#### TASK REQUIREMENTS:
Copy the material from its first line through the line containing "pos(314,15)", inclusive, reproducing each line verbatim.

— BEGIN —

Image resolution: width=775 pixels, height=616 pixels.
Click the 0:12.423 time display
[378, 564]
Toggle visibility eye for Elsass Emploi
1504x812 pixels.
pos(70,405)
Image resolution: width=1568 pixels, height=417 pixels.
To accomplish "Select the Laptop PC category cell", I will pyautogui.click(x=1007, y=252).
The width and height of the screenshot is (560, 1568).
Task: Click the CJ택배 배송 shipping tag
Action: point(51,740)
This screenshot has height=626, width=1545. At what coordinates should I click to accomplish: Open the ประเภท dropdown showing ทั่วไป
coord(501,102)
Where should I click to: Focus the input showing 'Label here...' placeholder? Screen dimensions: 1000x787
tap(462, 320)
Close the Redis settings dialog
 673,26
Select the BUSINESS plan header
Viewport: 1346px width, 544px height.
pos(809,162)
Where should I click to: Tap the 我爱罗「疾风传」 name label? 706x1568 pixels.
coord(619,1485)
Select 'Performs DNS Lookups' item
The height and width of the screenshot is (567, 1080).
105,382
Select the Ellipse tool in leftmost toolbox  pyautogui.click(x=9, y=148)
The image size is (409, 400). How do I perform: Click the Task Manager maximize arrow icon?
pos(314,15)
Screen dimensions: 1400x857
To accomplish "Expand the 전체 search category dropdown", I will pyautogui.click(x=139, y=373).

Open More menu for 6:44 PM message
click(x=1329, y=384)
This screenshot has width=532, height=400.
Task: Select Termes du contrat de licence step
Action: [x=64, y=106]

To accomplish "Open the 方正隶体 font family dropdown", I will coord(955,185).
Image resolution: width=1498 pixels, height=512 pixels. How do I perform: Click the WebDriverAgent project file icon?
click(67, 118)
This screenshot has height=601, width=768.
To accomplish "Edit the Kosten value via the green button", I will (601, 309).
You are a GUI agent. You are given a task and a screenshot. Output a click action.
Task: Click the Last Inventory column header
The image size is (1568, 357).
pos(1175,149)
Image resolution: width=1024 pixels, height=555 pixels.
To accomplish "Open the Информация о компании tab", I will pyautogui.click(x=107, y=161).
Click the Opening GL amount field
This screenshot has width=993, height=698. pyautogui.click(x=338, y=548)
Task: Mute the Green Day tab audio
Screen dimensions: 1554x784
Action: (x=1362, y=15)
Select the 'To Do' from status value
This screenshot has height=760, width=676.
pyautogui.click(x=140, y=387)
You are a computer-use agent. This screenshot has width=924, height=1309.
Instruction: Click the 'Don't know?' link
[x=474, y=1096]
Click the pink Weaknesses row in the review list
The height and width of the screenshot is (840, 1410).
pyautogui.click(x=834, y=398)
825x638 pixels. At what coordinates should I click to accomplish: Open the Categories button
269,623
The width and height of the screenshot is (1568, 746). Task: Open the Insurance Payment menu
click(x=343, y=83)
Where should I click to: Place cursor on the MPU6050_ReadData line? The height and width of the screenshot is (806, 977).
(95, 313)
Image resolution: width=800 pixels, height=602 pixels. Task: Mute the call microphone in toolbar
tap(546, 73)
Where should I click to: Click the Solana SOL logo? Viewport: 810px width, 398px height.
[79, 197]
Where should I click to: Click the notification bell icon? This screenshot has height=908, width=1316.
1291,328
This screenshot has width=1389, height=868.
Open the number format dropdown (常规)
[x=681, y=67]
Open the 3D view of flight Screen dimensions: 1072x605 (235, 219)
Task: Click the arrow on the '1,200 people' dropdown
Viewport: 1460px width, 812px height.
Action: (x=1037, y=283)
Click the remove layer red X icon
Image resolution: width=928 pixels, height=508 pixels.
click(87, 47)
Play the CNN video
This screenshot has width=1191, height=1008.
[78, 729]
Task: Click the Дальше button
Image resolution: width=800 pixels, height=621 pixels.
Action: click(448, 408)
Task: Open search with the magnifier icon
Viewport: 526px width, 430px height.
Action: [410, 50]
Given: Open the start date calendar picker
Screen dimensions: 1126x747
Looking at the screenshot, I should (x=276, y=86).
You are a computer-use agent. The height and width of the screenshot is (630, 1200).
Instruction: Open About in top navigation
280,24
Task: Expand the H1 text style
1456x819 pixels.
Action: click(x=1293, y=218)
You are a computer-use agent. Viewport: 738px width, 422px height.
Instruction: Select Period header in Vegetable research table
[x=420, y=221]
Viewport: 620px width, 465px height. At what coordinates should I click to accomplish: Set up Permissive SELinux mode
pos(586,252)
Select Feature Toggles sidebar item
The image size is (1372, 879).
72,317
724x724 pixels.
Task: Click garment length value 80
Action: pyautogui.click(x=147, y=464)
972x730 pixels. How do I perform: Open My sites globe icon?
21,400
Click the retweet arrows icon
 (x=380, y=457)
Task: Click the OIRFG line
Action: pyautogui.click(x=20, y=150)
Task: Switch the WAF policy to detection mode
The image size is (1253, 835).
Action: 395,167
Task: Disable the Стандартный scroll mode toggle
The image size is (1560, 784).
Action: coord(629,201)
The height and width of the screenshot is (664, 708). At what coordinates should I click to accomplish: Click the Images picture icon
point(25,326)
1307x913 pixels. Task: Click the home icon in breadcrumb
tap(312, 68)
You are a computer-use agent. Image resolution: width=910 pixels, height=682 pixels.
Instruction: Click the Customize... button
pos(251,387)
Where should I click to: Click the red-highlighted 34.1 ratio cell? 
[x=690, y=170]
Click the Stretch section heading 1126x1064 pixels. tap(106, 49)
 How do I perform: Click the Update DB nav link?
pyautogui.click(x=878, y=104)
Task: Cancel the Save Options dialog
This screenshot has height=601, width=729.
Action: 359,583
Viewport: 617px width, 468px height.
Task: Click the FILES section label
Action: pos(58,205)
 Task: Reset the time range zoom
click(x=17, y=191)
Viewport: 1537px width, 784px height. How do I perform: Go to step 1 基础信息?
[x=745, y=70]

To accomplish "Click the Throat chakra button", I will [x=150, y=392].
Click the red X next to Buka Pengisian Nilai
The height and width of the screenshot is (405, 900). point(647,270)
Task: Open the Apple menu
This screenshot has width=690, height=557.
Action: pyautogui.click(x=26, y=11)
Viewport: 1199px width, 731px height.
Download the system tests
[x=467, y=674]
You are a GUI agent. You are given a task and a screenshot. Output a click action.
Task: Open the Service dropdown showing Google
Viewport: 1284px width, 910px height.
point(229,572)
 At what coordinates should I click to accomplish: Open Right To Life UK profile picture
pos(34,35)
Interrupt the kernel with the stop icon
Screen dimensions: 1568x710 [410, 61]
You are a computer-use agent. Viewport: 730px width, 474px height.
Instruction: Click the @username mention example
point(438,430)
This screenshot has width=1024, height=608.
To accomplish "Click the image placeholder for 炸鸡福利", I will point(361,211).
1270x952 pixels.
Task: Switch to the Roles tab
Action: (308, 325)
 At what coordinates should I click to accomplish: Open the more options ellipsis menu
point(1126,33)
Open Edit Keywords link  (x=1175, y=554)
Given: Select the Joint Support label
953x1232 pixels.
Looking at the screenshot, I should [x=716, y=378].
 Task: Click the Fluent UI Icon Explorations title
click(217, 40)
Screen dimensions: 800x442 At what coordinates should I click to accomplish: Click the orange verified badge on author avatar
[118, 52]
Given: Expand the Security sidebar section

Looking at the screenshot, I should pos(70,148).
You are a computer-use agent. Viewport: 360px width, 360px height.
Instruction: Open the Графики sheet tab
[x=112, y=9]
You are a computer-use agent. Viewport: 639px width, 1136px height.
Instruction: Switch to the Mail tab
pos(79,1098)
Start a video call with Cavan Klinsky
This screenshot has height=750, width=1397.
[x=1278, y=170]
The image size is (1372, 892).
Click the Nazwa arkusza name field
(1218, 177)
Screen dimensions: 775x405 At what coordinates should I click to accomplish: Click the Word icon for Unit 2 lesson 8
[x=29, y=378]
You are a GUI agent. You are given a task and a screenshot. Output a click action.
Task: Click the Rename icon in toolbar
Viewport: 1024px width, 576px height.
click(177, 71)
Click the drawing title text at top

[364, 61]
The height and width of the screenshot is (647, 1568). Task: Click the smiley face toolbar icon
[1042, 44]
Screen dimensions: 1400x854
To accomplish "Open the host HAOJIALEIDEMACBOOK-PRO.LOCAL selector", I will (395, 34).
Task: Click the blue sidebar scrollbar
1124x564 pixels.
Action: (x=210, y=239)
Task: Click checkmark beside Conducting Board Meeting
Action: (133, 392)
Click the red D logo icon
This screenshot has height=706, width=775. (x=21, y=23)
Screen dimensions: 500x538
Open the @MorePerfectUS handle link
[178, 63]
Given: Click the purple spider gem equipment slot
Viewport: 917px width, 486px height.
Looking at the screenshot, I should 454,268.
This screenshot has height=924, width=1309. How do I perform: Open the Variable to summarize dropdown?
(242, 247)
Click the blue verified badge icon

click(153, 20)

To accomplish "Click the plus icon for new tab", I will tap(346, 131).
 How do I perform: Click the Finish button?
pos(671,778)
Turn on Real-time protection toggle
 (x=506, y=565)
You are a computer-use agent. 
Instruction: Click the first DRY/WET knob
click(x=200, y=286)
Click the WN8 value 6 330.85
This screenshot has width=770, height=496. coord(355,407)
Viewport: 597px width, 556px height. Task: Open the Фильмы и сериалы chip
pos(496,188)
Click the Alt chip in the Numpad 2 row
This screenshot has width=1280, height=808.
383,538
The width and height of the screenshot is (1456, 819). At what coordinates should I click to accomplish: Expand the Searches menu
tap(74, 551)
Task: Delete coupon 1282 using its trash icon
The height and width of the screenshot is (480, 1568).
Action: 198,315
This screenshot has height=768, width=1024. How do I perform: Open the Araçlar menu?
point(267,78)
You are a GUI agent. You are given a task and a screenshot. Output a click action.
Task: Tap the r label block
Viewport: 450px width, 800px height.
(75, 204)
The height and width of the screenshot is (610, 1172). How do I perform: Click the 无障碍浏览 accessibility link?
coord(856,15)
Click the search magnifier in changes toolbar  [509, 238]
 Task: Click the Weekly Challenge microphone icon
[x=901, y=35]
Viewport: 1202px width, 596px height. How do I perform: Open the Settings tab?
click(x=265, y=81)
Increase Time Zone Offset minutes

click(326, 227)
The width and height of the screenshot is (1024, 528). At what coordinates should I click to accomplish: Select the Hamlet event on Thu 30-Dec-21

— END —

#### WORKED ANSWER:
Image resolution: width=775 pixels, height=616 pixels.
Click the 0:12.423 time display
[378, 564]
Toggle visibility eye for Elsass Emploi
1504x812 pixels.
pos(70,405)
Image resolution: width=1568 pixels, height=417 pixels.
To accomplish "Select the Laptop PC category cell", I will pyautogui.click(x=1007, y=252).
The width and height of the screenshot is (560, 1568).
Task: Click the CJ택배 배송 shipping tag
Action: point(51,740)
This screenshot has height=626, width=1545. At what coordinates should I click to accomplish: Open the ประเภท dropdown showing ทั่วไป
coord(501,102)
Where should I click to: Focus the input showing 'Label here...' placeholder? Screen dimensions: 1000x787
tap(462, 320)
Close the Redis settings dialog
 673,26
Select the BUSINESS plan header
Viewport: 1346px width, 544px height.
pos(809,162)
Where should I click to: Tap the 我爱罗「疾风传」 name label? 706x1568 pixels.
coord(619,1485)
Select 'Performs DNS Lookups' item
The height and width of the screenshot is (567, 1080).
105,382
Select the Ellipse tool in leftmost toolbox  pyautogui.click(x=9, y=148)
The image size is (409, 400). How do I perform: Click the Task Manager maximize arrow icon?
pos(314,15)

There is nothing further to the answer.